GSA Connects 2022 meeting in Denver, Colorado

Paper No. 13-8
Presentation Time: 10:05 AM

THE PERMIAN-TRIASSIC CLIMATE CRISES AS KEY DRIVERS FOR THE RADIATION OF REPTILE BODY PLANS (Invited Presentation)


SIMÕES, Tiago1, KAMMERER, Christian F.2, CALDWELL, Michael W.3 and PIERCE, Stephanie E.1, (1)Museum of Comparative Zoology & Department of Organismic and Evolutionary Biology, Harvard University, 26 Oxford St., Cambridge, MA 02138, (2)North Carolina Museum of Natural Sciences, 11 W. Jones Street, Raleigh, NC 27601, (3)Department of Biological Sciences, University of Alberta, 11645 Saskatchewan Drive, Edmonton, AB T6G 2E9, Canada; Department of Earth and Atmospheric Sciences, University of Alberta, 11645 Saskatchewan Drive, Edmonton, AB T6G 2E9, Canada

The fossil record provides a unique opportunity to understand long-term organismal responses to major environmental disruptions throughout Earth’s history. Although biotic response to environmental change has been extensively studied in marine invertebrates, comparably little data exists for many vertebrate groups due to various challenges: (1) limited sample sizes; (2) absence of appropriate analytical tools to analyze the available data, and finally; and (3) long-standing conflicts regarding fundamental aspects of vertebrate phylogeny.

Particularly contentious have been the relationships between the major groups of reptiles (notably turtles). Though reptiles have survived several major environmental crises, the influence of these on their evolutionary history has been difficult to test in the absence of a robust phylogeny. Here we provide a new morphological dataset inclusive of all major lineages of early reptiles, early synapsids, and their closest relatives (early amniotes), representing the largest taxon sample ever assembled for part of the tree of life. We explored this dataset with emerging techniques from Bayesian evolutionary analyses and new approaches developed by us to measure macroevolutionary dynamics in fossil organisms to understand Earth-life system interactions during this critical time in Earth’s history.

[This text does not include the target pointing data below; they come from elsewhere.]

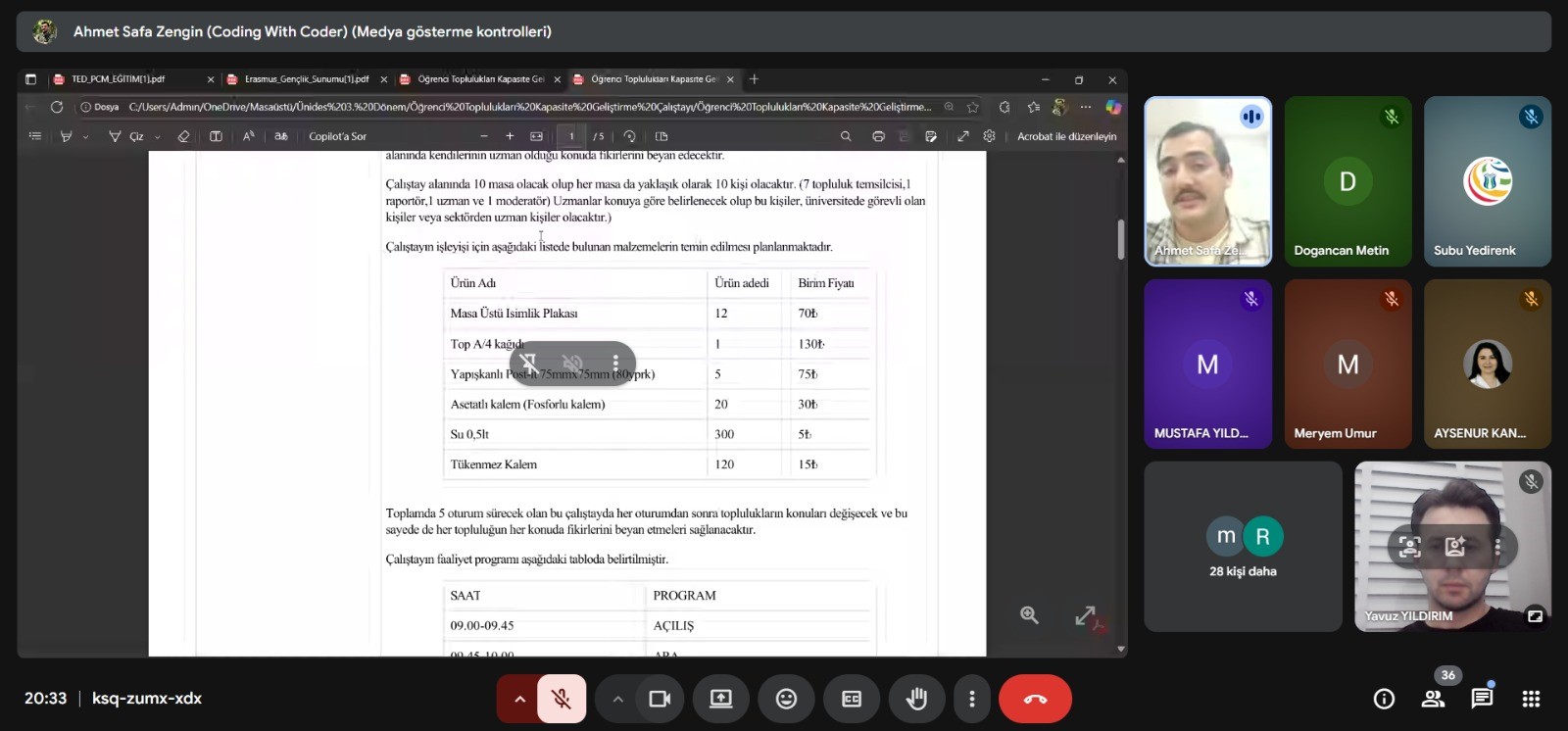
Task: Switch to Erasmus_Gençlik_Sunumu pdf tab
Action: [306, 79]
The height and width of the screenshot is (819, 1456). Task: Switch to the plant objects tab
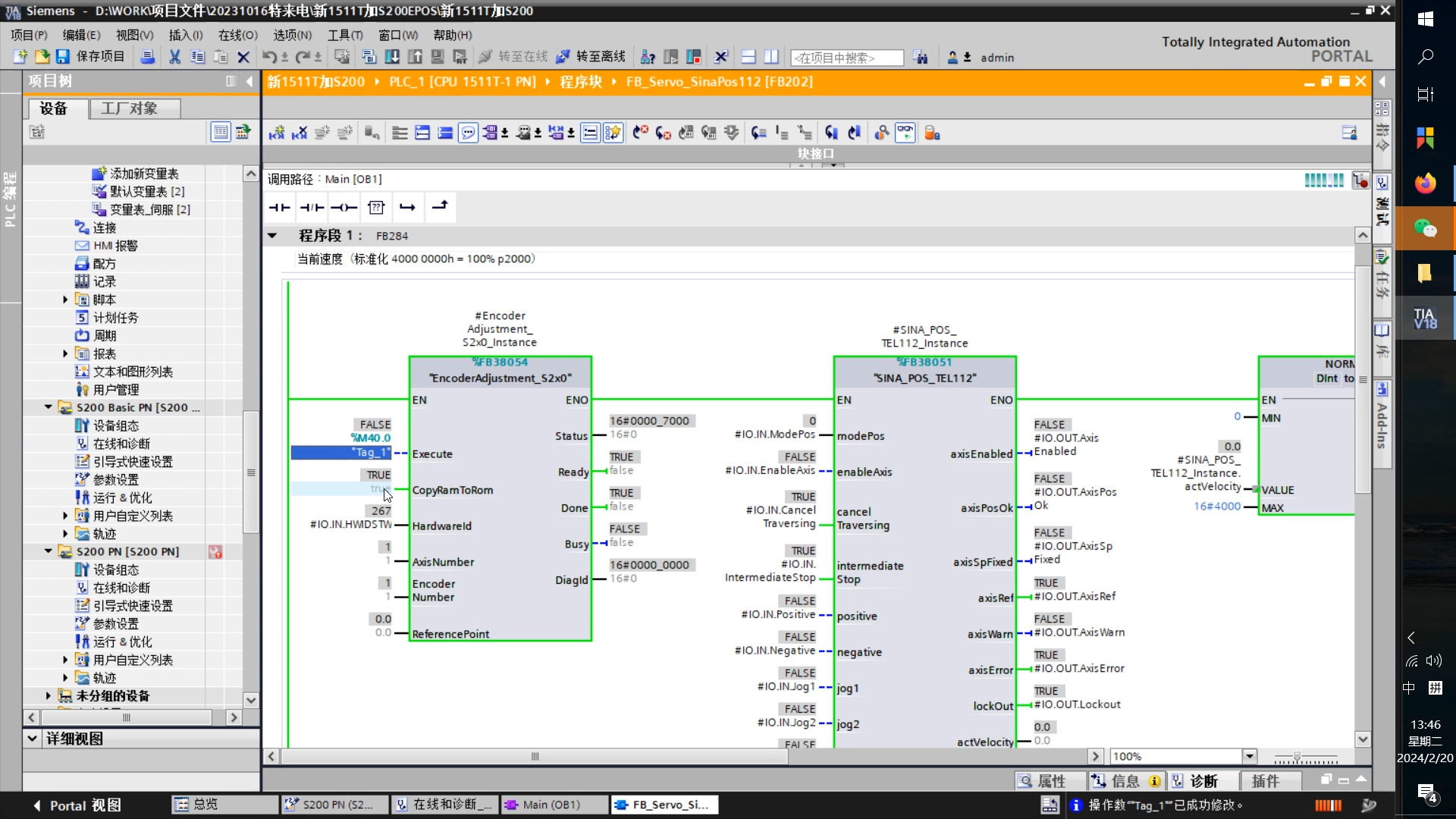pyautogui.click(x=130, y=108)
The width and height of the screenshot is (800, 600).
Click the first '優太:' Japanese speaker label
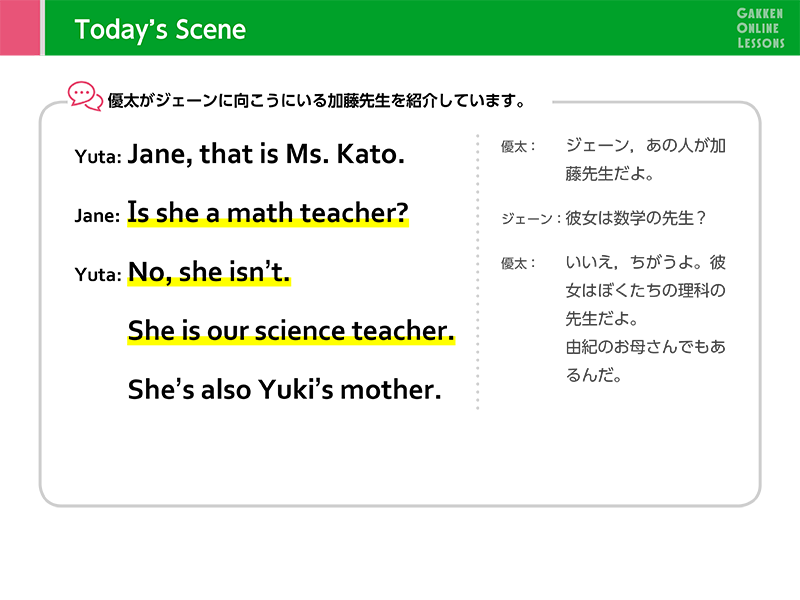tap(518, 147)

Our results provide a new, highly precise evolutionary time-tree for early amniotes. We overhaul traditional hypothesis of amniote evolution; reconstructing several “reptile” groups as actually belonging to the amniote stem. Additionally, we provide the first agreement between morphological and molecular hypotheses on the position of turtles as the sister group to archosaurs. By combining phenotypic rate, selection mode, body size, and global temperature data, we reveal an intimate association between reptile evolutionary dynamics and climate change in the deep past. We show that the origin and phenotypic radiation of reptiles was not solely driven by ecological opportunity following the end-Permian extinction as previously thought, but also the result of multiple adaptive responses to climatic shifts spanning 57 million years bracketing the Permian-Triassic boundary.